Evan Rides Bikes

Merritt Crown 2020

My posts on bike races are pretty formulaic. "I did this race. These are the reasons it was awesome. You should do it. Thanks to the organizers." For the Merritt Crown I have to add a "this race might not be for you if" section. It's still an awesome race. I still think you should do it. I'm still grateful to the organizers for putting on such a fun event. To make the best of the Merritt Crown, at least the 2020 Merritt Crown, you need either more preparation or more patience than most cross-country mountain bike races usually take.

The course signage is minimal, which is understandable for a small grassroots event with a long course. The organizers are very clear about this in the race description and in all communications leading up to the event. They urge all riders to carry a phone with the route loaded on it so they can follow the course that way. Even riding with a phone in your pocket you are likely to make some wrong turns. This means you have to be patient or you have to be prepared. Being patient in this case means accepting that you'll go off course sometimes, checking your phone often, and backtracking until you're on course again. The alternative is to be prepared. This means going to Merritt once or twice leading up to the race and pre-riding the course. This way you get most of the wrong turns out of your system before race day. This takes quite a bit of commitment. The Merritt Crown might not be for you if you can't be either prepared, or patient, or some combination of the two. I opted for the path of patience. Before the race started I had never ridden in Merritt before. I did benefit from riding the first third of the race with my friend Glen who had pre-ridden the course. (Thanks Glen!)

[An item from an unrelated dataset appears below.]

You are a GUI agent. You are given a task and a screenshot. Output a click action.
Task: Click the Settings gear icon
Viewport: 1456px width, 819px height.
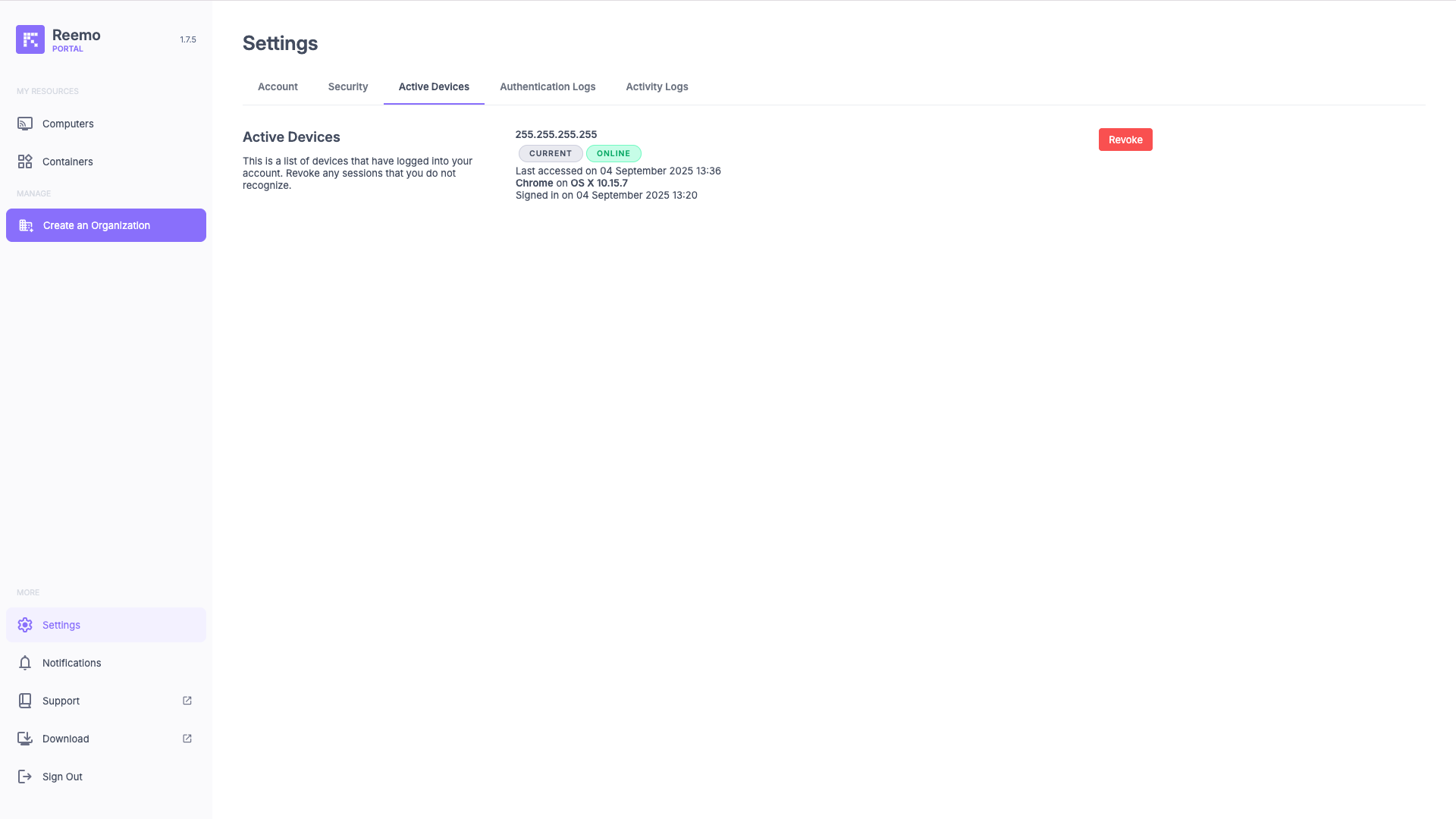tap(25, 625)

Enough about route-finding though. Let's talk about the course. The course is long! There are 60km and 120km options. Whichever you choose you're in for a big day. The 120km option has everything from technical singletrack to paved highway. The course connects three different trail networks together. Getting between networks involves some road riding. There is even an 8km stretch along the highway between the second and third trail networks. That's not to say this isn't a technical course. There is some ligitimately black-diamond terrain. There are rock rolls, steep and loose chutes, a tight twisty canyon, and a lot of nice singletrack. The course gives a surprising sense of solitude. In the middle section of the race near Big Lake I went hours passing through vast farmlands without seeing an other person. The last section up Sumac Ridge looks short on the map, but with ninety-some-odd kilometres behind you the climb up to the ridge is pretty rough. It's an appropriate way to end a rough day.

With a half an hour before the 7pm cutoff I realized I had gone off course. There was no way for me to make it back to the course and finish on time. I accepted my fate and made my way along some logging roads back to town and to the finish line. At the end of the day I my GPS track was 600m shorter than the proper route. I owned up to my accidental cheating and there was a "DQ" for disqualified next to my name in the results. They gave me a plastic crown anyhow. I'll just have to come back next year and finish the race properly.

The organizers managed to put on a race in 2020. That's a hell of a feat. It felt really safe, too. Starts were staggered. We all wore masks at the start. At the feed stations we riders all wore masks (and retreated to a safe distance to actually eat). A huge thank you goes out to the organizers and volunteers for making the race happen against the odds, and doing it right. I've also gotta thank the people at Republic Bicycles who fixed a spoke for me at the last minute. Cheers!